In the essay, “Art as Technique,” the Russian Formalist Victor Shklovsky described the process of defamiliarization. He wrote that “The technique of art is to make objects ‘unfamiliar,’ to make forms difficult, to increase the difficulty and length of perception because the process of perception is an aesthetic end in itself and must be prolonged.” The best art is the art that moves us away from the realm of everyday experience, either in language or in elements. One of Shklovsky’s biggest points is that once something has been seen several times, it is no longer noticed, or it is no longer remarkable. Images can easily become type scenes and tropes, losing their unique meaning. Shklovsky warns against this tendency toward repetition, urging instead defamilarization.
The Grifters is emblematic of a particular subgenre of film-making, what I will call (for lack of knowledge of the actual term) “The Fawn Film.” A fawn film is an intentional ode to another director/writer or to a specific genre/time period/medium. More specifically, a fawn film attempts to be a recreation of its object. The Grifters, which earned its director, Stephen Frears, a Best Director nomination, is a recreation of “B” Film Noir movies: it mimics the visual style and plot elements of these movies. Here is an indelible image from the film.
The Grifters is, in many ways, held back by staying too close to its source material. Early on, the characters are more adumbrated than realized; they go throw the motions of various sequences from other movies. It isn’t until the last twenty minutes that the movie grows into its own, largely because the actors’ performances are so convincing and the reactions so well designed.
Steven Soderbergh’s The Good German is another great example of a fawn film. Soderbergh recreated both the ways movies were produced in the Hollywood studio era and recreated their look. The result was a movie overly constrained by style (Soderbergh himself pointed to a desire to play with lighting as a motivation factor). It’s plot and characters are determined by the frame around them, rather than by an organic process of composition. It has the look of the old movies, but none of the actual post-war resonances.
Sin City has a similar problem. The movie attempts to recreate Frank Miller’s comic book, to movie its images from one medium to another. The movie never overcomes what should have been an obvious problem: that images and devices of certain mediums do not carry over to other mediums. Sin City the comic relied heavily on narration, which makes sense given the limitations of speech bubbles at conveying information. Film, however, requires dialogue in order to bring out the most in its actors. The movie’s best scene is the Tarantino directed exchange between Clive Owen and Benicio Del Toro’s head. What had been monologue in the book was transformed into dialogue. Interacting with another actor dramatically improved Owen’s performance which was otherwise monotone.

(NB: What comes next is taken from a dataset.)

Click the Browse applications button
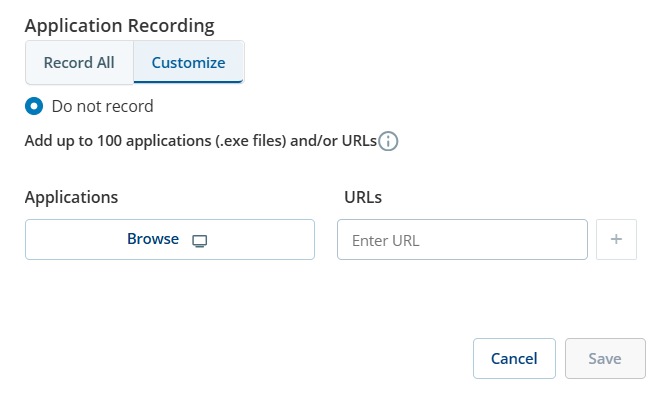663x401 pixels. 169,240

The Godfather III has the bigger problem of trying to imitate its own forebearers. Even when it tries to tell the story of a mature Michael it brings in a new character whose only purpose is to be a young Michael. The movie has almost the same structure as the first movie, a surprise given the second’s willingness to imitate. It constantly reminds the viewer of the first movie, using repeated flashbacks and footage from the first movie. Some people blame Sofia Coppola for the failure of the third movie. In reality, the biggest problem with the third is that it never tries to be anything other than another Godfather movie, it never tries to defamiliarize, and move beyond the comfort of the earlier movies. I should note before I close, however, that Godfather III is nowhere near as bad as history has made it out to be. It’s a good movie–too long, but good.